Dergaha bakardı ofisimin penceresi...

Aşka...

Tam otuz yıl her sabah, her akşam yüz sürdüm. Secdeye durdum avlusunda her cuma.

TropezliAida'yı 'Aşk Kapısı'nın önünde tanıdım. İkimizde onyedimizdeydik. Mektuplarını Faruk hocaya tercüme ettirirken yüzüm kızarırdı, gülüşürdük.

Mektuplarımın satırlarını, Feyzi Halıcı ağabeyin'Gecenin bir yerinde iki ceylan'kitabından tırtıklardım da Faruk hoca Fransızcaya çevirirken zorlanırdı.

'Gözlerinin, öpülesi gözlerinin sıcaklığı, kilometre taşları gibi benim hüznümün tesellisi oluyor. Ayrılığın alınyazısında majiskül sensin...'

Nasıl bir şairdi, aşkı düğüm düğüm yazar biz çözeceğiz diye uğraşırdık.

Bu yüzden acele ediyordum büyümeye.Büyüyüp her şeyi çözmeye.

O telaşede neleri ıskaladım,

Starsbourg'da doğan Elif Şafak değil, ben yazmalıydım Aşk'ı. Ne çok kıskanmıştım kitabını ilk okuduğumda.

Oysa ilk ben tanımıştım, dergahın aşıklarını, aşk yazarlarını.

Mehmet Önder, Sofu Tuğrul, Feyzi Halıcı, Rıdvan Bülbül.

Aşk şiirlerini o okurken ben dizinin dibindeydim Semih Sergen'in.

Ben bilirdim tennurelerin elvan elvan renklerini.
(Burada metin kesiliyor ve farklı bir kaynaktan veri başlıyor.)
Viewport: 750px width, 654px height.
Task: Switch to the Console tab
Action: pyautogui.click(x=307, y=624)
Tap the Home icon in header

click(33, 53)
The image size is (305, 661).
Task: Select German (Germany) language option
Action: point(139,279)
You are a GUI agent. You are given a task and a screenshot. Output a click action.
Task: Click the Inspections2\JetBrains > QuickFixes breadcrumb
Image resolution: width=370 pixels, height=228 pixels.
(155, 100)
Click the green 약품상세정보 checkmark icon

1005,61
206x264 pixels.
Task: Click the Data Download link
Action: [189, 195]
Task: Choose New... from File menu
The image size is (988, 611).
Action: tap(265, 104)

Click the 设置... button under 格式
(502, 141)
Neyin sesini, Edip Seviş amcanın rebabının tınısını benden daha iyi bilen varmıydı?

Benden daha iyi aşık,

Benden daha iyi aşkı kim yazacaktı.

Oysa Kırmızı Kitabevi'nin birkaç adım ötesindeydi aşk. Ofisimin penceresine konan kuşlar biraz önce dergahın üzerinden kalkmıştı. Kaç balkona uğramış, kaç pembe sardunyanın saksısına dokunup gelmişti de ben onu görememiştim.

Sonunda yine bana, şairin satırları kaldı. Ne yazarı, ne Fransızcaya çevirecek hocası hayatta olmayan.
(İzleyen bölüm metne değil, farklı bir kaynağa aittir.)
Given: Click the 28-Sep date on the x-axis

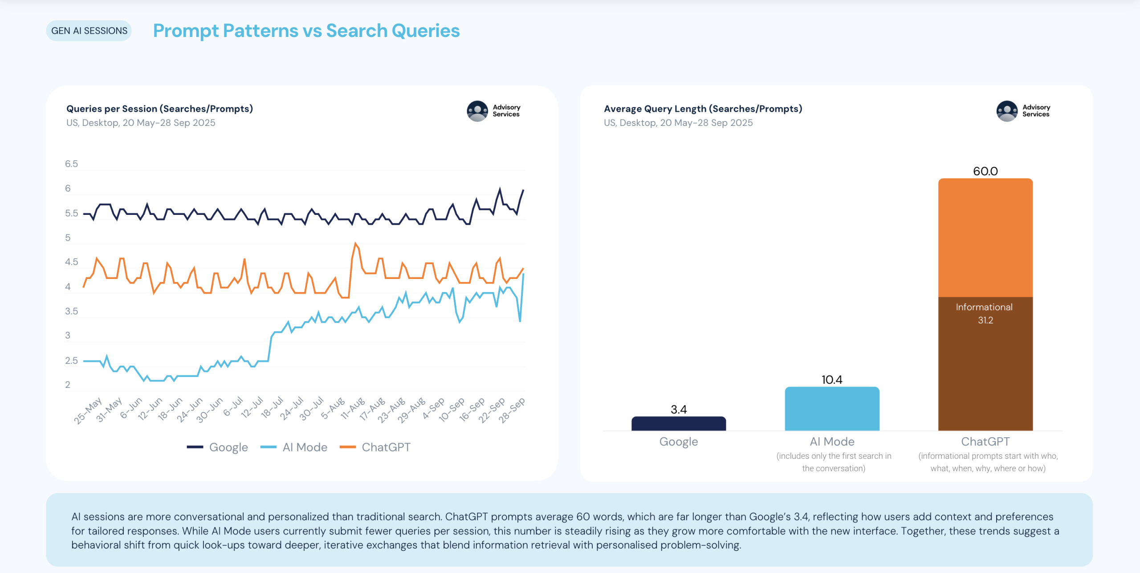Looking at the screenshot, I should 512,410.
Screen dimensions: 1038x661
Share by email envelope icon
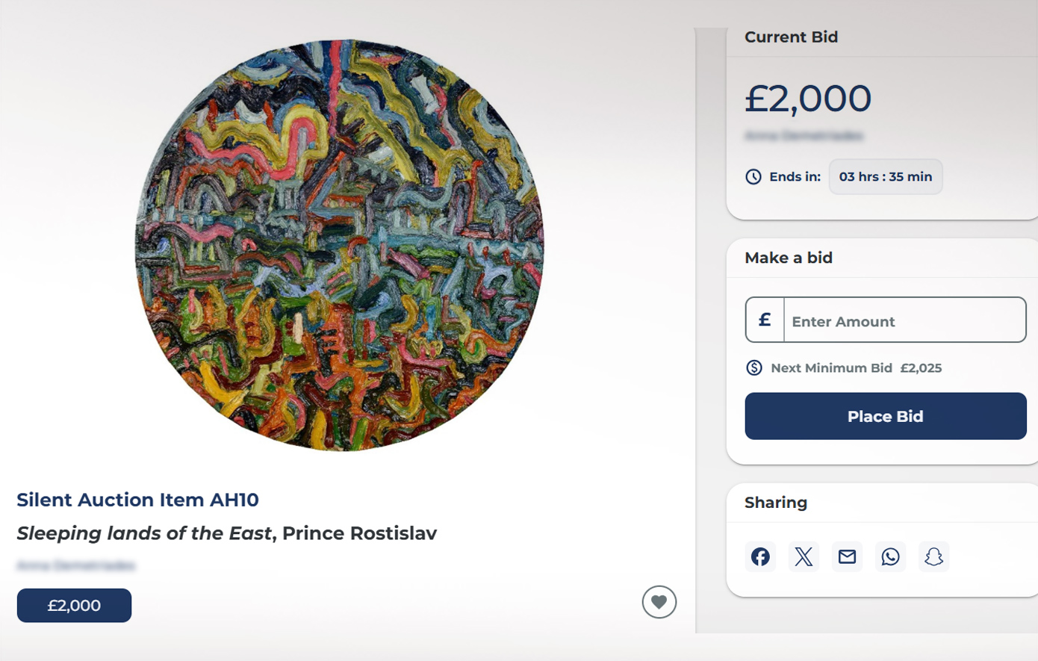tap(847, 556)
'.....Nerde olursan ol, nereye saklanırsan saklan, hangi masaldaysan, bir gün, bir en yakın gün mutlaka geleceksin, amma yapayalnız, amma niyaz niyaz bir mendil gibi, bir okunmamış arzuhal gibi!.
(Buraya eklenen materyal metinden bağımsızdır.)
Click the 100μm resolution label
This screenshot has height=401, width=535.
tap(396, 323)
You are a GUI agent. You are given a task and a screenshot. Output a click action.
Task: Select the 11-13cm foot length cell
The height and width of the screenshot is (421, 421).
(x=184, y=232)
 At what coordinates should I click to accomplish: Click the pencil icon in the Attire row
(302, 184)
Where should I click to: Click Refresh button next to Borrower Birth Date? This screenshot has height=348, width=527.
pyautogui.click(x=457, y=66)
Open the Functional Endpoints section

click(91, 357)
Şiir bu diye tamamlıyor bazıları seni konuşurken.. —Ya böyle işte, seni konuşmak da enteresan oluyor bazen — Sen belki farkında bile değilsin, bu da işin en güzel tarafı.. Ve ceylan sürüleriyle dağdan bir inmiyor musun ortalık o anda gül bahçesi oluyor. Sen ağların, ve oltaların ötesinde bir beyaz karidessin, tertemiz, aydınlık ve şeffaf.. Yakamozlu su değirmenlerinin tekmil-kanat rüzgar rüzgar boşalışı sana, senin için, ölümsüz aşk adına......' ( Feyzi Halıcı'nın ardından aklıma getirdikleri)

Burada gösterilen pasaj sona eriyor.